In high-potassium conditions, ammonium enters the cell only via the MEP ammonium permeases. This low influx is rapidly converted into glutamine and, from there, into other nitrogen-containing compounds. When potassium is limiting, ammonium can also leak through potassium channels. To remove this unregulated inflow of ammonium, far more amino acids are produced than can be used for cellular functions. The remainder is exported via the bidirectional, SPS-regulated amino acid transporters.
The microarray data also suggested how yeast detoxifies ammonium: through the export of amino acids. It has long been known that ammonium is rapidly converted into amino acids, but the revelation that this might be linked to export came from the microarray data.
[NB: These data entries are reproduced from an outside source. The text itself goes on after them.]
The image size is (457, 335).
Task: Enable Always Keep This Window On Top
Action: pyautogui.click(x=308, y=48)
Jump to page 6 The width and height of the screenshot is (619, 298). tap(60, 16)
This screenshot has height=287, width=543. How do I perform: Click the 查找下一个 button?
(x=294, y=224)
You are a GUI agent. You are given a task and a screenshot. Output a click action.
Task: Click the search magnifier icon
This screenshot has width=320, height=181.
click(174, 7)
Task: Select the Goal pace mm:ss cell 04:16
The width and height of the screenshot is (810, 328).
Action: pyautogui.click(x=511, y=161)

A large number of amino acid transporters were induced, most of which are regulated by the SPS system (named for the constituent proteins SSY1, PTR3, and SSY5) that controls the uptake of all amino acids other than arginine. These transporters are passive and therefore bidirectional, and although they primarily import amino acids into the cell, “leakage” of amino acids back into the media has been observed. Mass spectroscopy demonstrated the presence of large quantities of amino acids in the medium of potassium-limited chemostats. Because the starting medium did not contain amino acids, any free amino acids must have come from the cells themselves.
The export of amino acids distinguishes yeast somewhat from mammals, where excess nitrogen is converted into urea in the liver and eliminated. However, in humans with an impaired urea cycle due to liver damage from disease (cirrhosis, hepatitis), trauma, or transplantation, a back-up system functions to detoxify ammonium, which is converted into glutamine primarily in skeletal muscle and the brain. As a strong osmolyte, glutamine induces the brain-swelling characteristic of hepatic encephalopathy (for a review of the connection between ammonium, hepatic encephalopathy, and glutamine, see ). It is tempting to speculate that glutamine production is a vestige of the ancestral ammonium detoxifying system still found in yeast and that the urea cycle is an evolutionary adaptation in animals to overcome the effects of amino acid extrusion.
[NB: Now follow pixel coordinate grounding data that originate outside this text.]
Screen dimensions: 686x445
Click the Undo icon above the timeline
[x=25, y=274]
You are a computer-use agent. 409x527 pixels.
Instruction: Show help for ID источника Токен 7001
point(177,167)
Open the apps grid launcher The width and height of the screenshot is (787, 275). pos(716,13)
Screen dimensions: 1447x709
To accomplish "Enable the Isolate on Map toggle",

The work from the Botstein group has shown that ammonium can have contradictory physiological roles in yeast, just as it does in plant and animal cells: it is the preferred nitrogen source for a yeast cell but can become toxic under certain conditions. Moreover, detoxification in yeast via amino acid release has evolutionary similarities with the mechanisms used by animals to eliminate ammonium. The tools available in the yeast system can now be used to address how free ammonium is deleterious to the cell and how amino acid synthesis as a detoxification mechanism is regulated.
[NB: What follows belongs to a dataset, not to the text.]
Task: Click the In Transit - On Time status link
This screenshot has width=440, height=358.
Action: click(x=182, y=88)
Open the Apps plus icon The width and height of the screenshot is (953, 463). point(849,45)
Just as important as the specific findings, however, is the philosophy of this work. It is widely recognized that the laboratory conditions under which most model systems are grown bear little resemblance to the environment in which that species evolved. Just as artificial are the feast-or-famine approaches to understanding nutrient deprivation. The utility of studying conditions in which nutrients are scarce, but not absent, becomes obvious in this study. The chemostat growth reactor, allowing precise environmental control, combined with an unbiased assay system enables the investigators to dissect the physiological responses to nutrient limitation in a biologically meaningful manner. The Botstein group is certainly not the first to recognize this, but their accompanying paper  is strong evidence of the benefits of such approaches.